__Data__.
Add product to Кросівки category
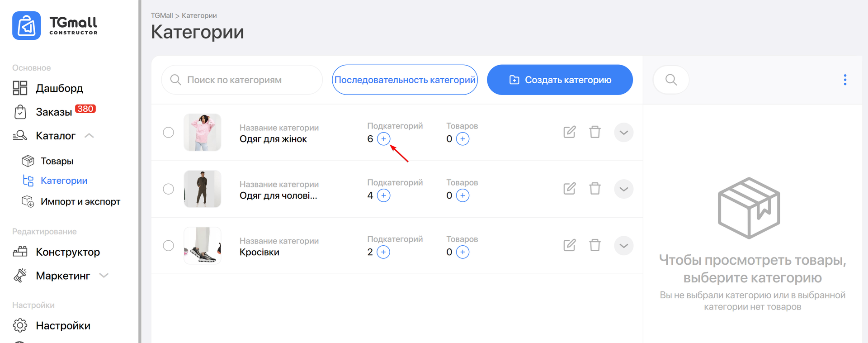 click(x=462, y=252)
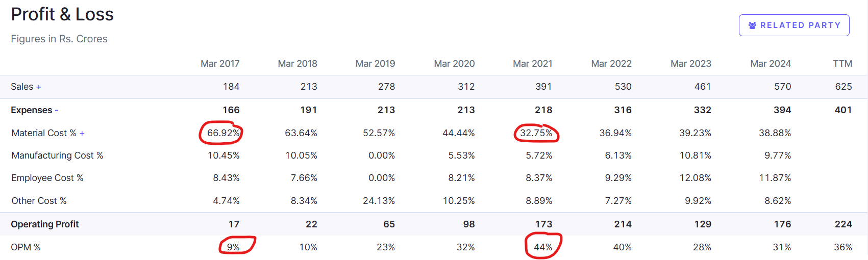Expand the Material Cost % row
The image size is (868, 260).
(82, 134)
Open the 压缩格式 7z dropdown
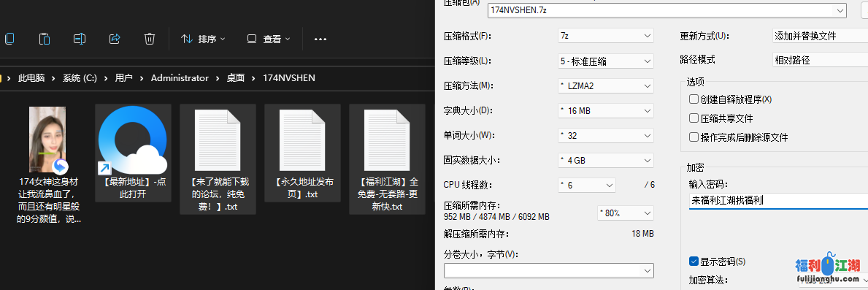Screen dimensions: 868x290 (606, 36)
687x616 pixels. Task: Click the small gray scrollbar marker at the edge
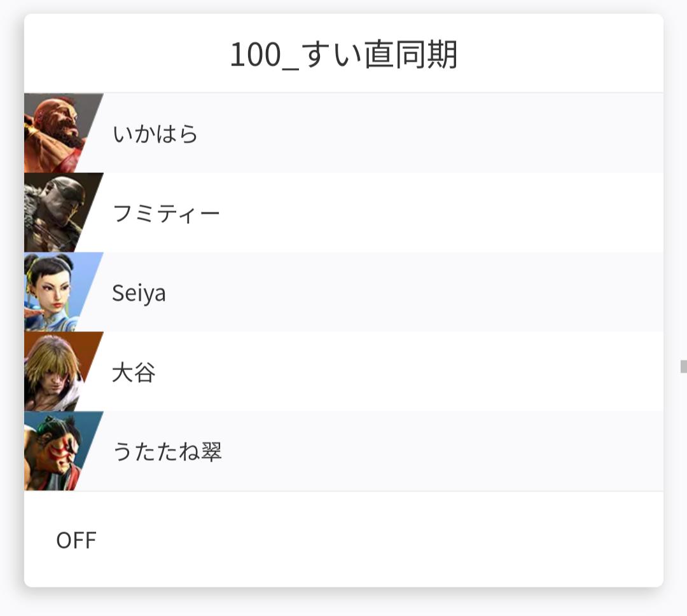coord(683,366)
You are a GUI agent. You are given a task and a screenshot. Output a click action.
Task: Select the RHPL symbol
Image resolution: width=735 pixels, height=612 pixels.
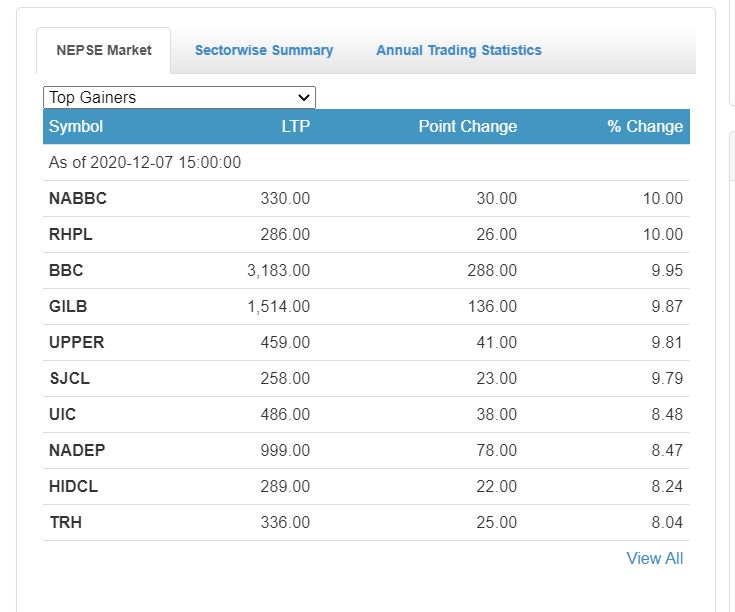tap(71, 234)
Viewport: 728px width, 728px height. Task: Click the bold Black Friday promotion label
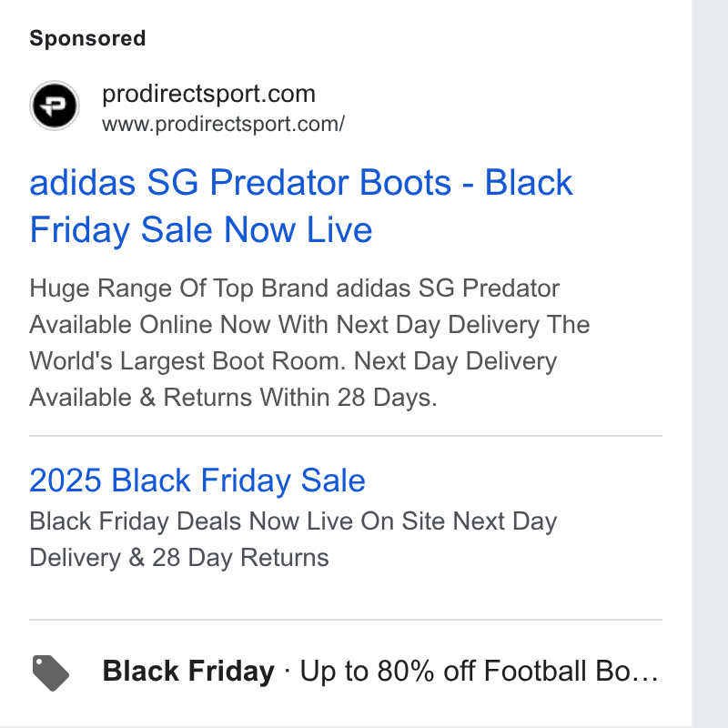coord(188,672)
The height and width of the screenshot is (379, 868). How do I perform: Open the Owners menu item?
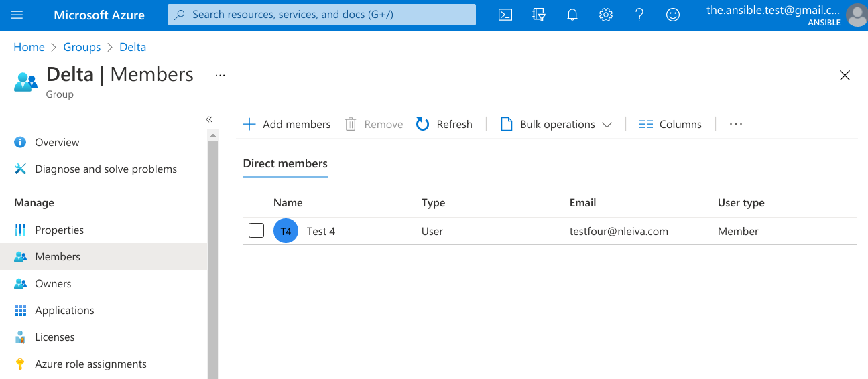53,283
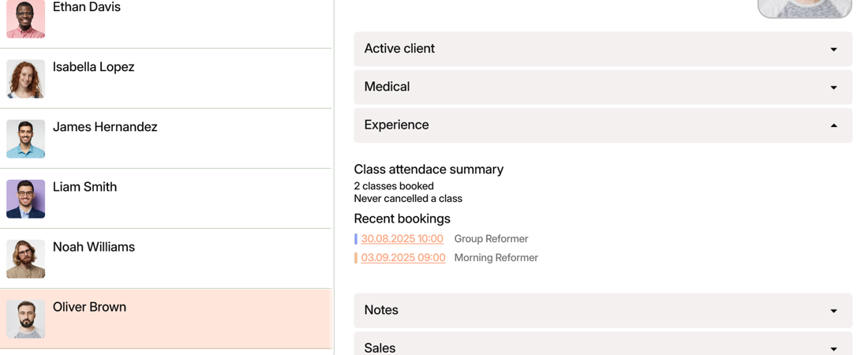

__What you need to do__. Omitting all pictures, restate word for word the lines from the one containing "Open the 压缩格式 7z dropdown" through the last line of the data.

__Answer for the task__.
Open the 压缩格式 7z dropdown
Screen dimensions: 868x290 (606, 36)
687x616 pixels. Task: Click the small gray scrollbar marker at the edge
coord(683,366)
You are a GUI agent. You are given a task and a screenshot. Output a click action.
Task: Select the RHPL symbol
Image resolution: width=735 pixels, height=612 pixels.
tap(71, 234)
Viewport: 728px width, 728px height. Task: Click the bold Black Friday promotion label
coord(188,672)
The height and width of the screenshot is (379, 868). How do I perform: Open the Owners menu item?
53,283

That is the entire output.